Exhibition «Everything Like Other People's»

Exhibitions
Dates: 06/03/2026 – 06/03/2026
Address: 9 Usacheva St., Moscow
K35 Gallery presents a solo exhibition by Natalia Spechinskaya, «Everything Like Other People's». The exhibition's title references a line from the song «Everything Like Other People's»—one of the most paradoxical and multi-layered phrases in the work of Russian punk rock musician Yegor Letov. In his song, the phrase resonates almost like an incantation of the everyday, at once comforting and unsettling. It reads as an acknowledgment that a "normal life" is often merely a fragile facade.

It is precisely within this tension—between the dream of simple human happiness and the awareness of its illusory nature—that Natalia Spechinskaya's project takes shape.

The protagonists of her paintings inhabit spaces where a private, almost imperceptible happiness unfolds: a sofa, music, a fizzy drink, a small dog in someone's arms. These scenes appear simple and familiar, yet it is from such small gestures that human existence is woven.

In the artist's childhood, a can of Coca-Cola could symbolize a "good life." In the late-Soviet reality, where people were more or less equal in their modest living conditions and faced universal shortages, that can became almost a regal attribute—a small object that suddenly created a sense of being part of something larger.

Spechinskaya's painterly language balances on the edge of stability and dissolution. The figures in her canvases seem to melt into the paint. Faces may be blurred, as if identity itself is unstable here. The colors simultaneously evoke a skin's blush and neon light—as if life were being illuminated from within by something unsettling and slightly artificial.
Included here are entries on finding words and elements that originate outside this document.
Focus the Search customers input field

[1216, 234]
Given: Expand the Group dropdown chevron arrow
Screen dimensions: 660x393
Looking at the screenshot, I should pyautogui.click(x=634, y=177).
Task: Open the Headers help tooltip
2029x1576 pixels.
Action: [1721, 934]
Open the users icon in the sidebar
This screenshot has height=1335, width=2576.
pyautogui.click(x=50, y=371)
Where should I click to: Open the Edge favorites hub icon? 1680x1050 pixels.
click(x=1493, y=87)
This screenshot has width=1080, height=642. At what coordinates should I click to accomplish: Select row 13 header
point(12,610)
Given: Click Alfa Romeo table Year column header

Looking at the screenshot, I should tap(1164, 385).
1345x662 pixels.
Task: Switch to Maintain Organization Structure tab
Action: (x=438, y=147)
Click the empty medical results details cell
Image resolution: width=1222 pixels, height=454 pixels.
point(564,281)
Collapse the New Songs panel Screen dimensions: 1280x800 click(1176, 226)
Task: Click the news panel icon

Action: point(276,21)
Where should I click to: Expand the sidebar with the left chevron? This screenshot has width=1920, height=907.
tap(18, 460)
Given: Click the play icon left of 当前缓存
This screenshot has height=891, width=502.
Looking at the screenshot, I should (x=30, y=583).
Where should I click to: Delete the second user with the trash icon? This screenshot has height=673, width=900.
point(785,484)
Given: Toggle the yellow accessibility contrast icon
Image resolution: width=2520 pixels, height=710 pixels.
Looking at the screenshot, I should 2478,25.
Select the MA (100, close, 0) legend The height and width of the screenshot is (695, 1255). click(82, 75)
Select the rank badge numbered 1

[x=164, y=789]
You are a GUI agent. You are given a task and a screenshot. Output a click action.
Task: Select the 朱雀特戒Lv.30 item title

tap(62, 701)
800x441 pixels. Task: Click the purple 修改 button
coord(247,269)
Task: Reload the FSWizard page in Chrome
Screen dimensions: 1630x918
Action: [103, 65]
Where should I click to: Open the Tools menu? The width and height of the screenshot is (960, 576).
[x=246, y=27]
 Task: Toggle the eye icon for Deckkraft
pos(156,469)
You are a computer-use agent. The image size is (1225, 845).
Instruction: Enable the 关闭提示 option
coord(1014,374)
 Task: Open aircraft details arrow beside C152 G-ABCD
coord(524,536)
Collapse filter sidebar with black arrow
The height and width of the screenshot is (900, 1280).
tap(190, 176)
This reveals a paradox. Happiness today has changed: it has become part of a vast spectacle—brands, blogger luxury, the endless display of well-being—and exists primarily as an image. Consequently, the exhibition's title reads almost like graffiti on a wall. It speaks to the possibility that, perhaps, genuine happiness still hides within these small joys—a happiness that cannot be fully conveyed through an image.